Discoveries: The center was established in 2018. What are you working on now to position for what’s next?

Phillips: We are pressing toward this deeper understanding of the “why” – why drugs do what they do, so that we understand the “how” – how we can move forward into a future with an understanding at a level that can revolutionize drug development. That’s the dream: to be able to not only understand why the drugs we have right now are causing problems, but also to be able to use that knowledge so that thousands of patients don’t have to experience a bad reaction to find out that they have a hypersensitivity. There has to be a better way.

“We are pressing toward this deeper understanding of the ‘why’ – why drugs do what they do – so that we understand the ‘how.’”

Screening, obviously, is a huge goal. But the reality is that, despite the in-roads we have made in medicine in terms of embracing translational approaches, implementation is still probably the hardest of all the steps. While we have been talking about personalized medicine genetics since the late ’90s and the promise of it is incredible, there is still a big gap when it comes to day-to-day practice. There is such potential, including the ability to serve providers with clinical decision support, but we are just not there yet. That’s another vision of the future that we are working toward.

Patient-Centered Care

Discoveries: The center provides clinical treatment and prevention and supports several large research grants.
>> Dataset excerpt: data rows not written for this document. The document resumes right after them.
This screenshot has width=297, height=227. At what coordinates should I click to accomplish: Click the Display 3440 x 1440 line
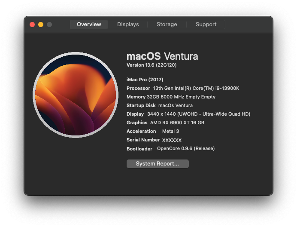(188, 114)
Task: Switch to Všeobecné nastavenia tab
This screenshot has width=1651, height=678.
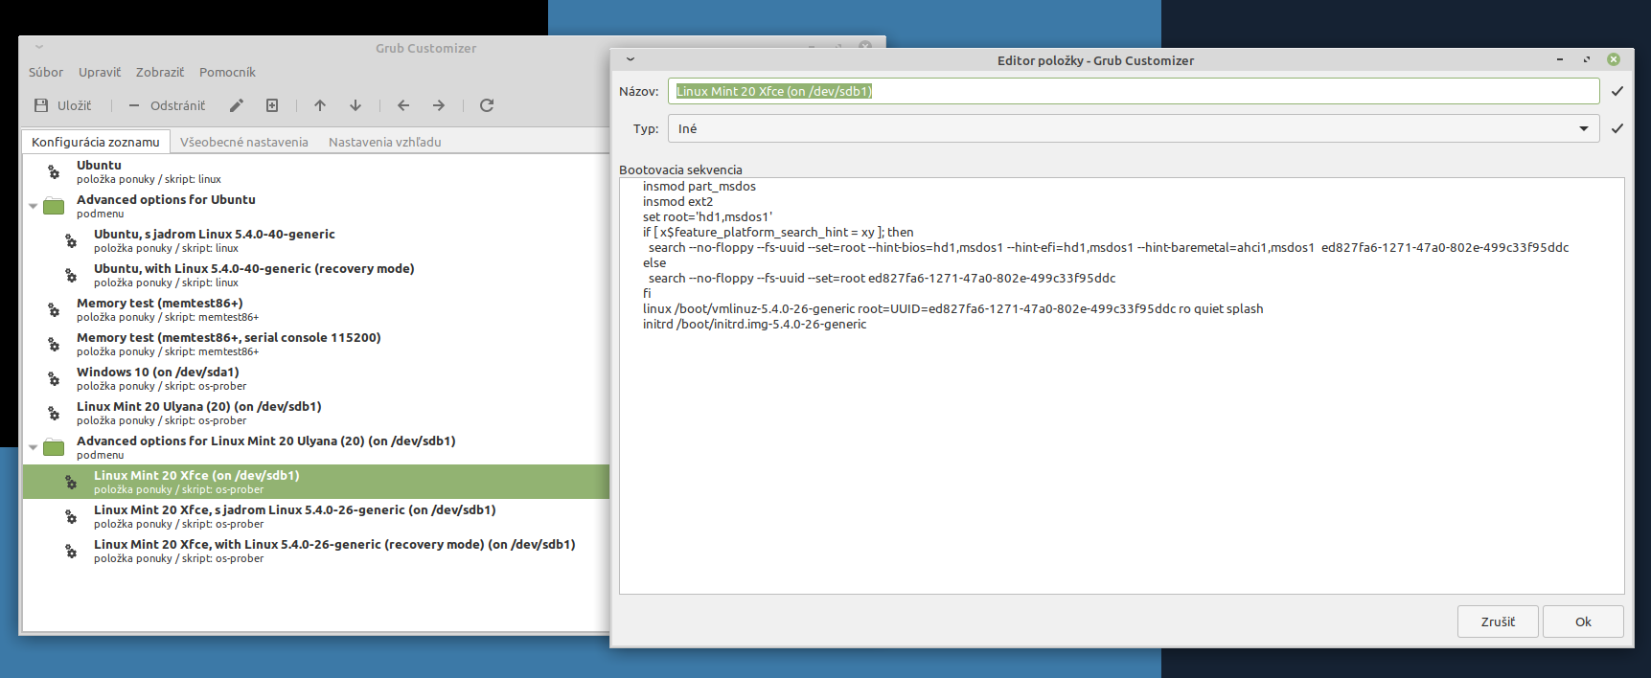Action: point(244,142)
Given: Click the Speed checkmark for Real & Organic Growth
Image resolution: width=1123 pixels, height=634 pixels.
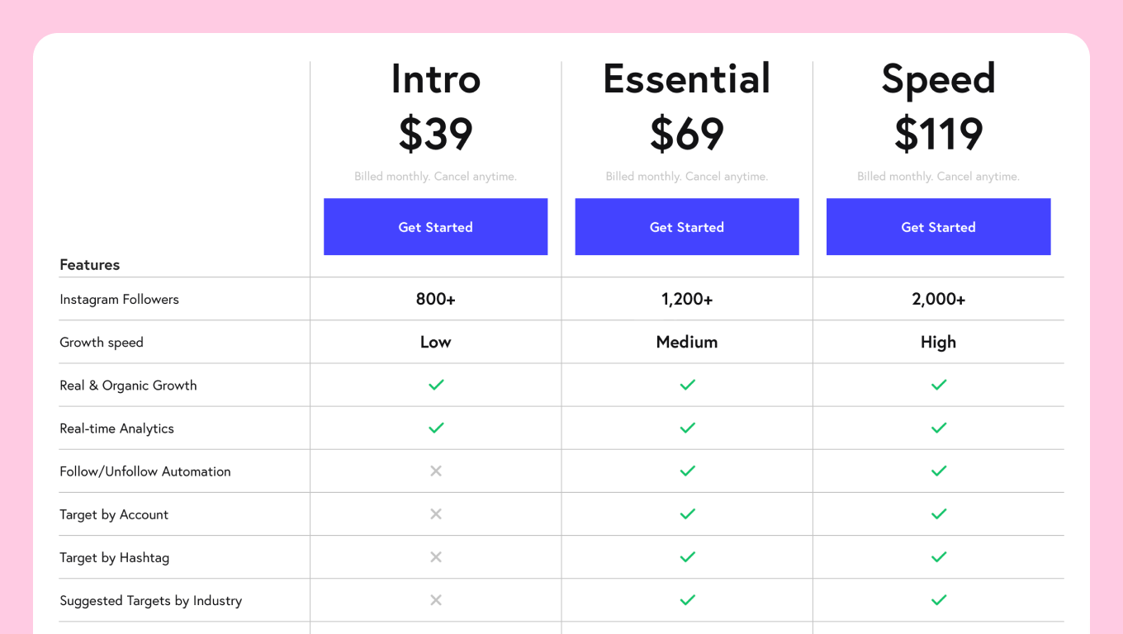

Plus, you’re educating the next generation of scientists, pulling from a team that includes infectious disease; dermatology; genetic counselors; allergy, pulmonary and critical care; and others. Why such a complex approach?

Phillips: I think it all falls under the umbrella of patient-centered care and patient-centered research. We also make a point to be heavily engaged with the community to stay at the source of information regarding the most pressing issues.

For the last seven years, we have held meetings with community members and survivors of family members who died of adverse drug reactions or because of complications associated with adverse drug reactions and have brought them together with key scientists in the field. We learn about the things that are most important to them and what they’ve had to deal with. It’s been really transformative.

As to the multidisciplinary structure of our staff, the field itself presents both great challenges and great opportunities. Drug safety, especially that pertaining to rare but life-threatening adverse drug reactions, has always felt a bit orphaned, because it’s relevant to everyone but owned by no one.

At our center, we brought everyone together and made it our collective mission. I see things like complexity and patient unmet needs as opportunities. I feel very privileged to have the opportunity to work with a global team of scientists who have the common goal of making drugs safer.

About the Expert

Elizabeth J. Phillips, M.D.

Elizabeth J. Phillips, M.D., is John Oates Chair of Clinical Research and a professor of medicine  specializing in infectious diseases, pharmacology and dermatology and pathology, immunology, and microbiology at Vanderbilt University Medical Center. She serves as director of Vanderbilt’s Center for Drug Safety and Immunology and is an international expert on drug hypersensitivity syndromes.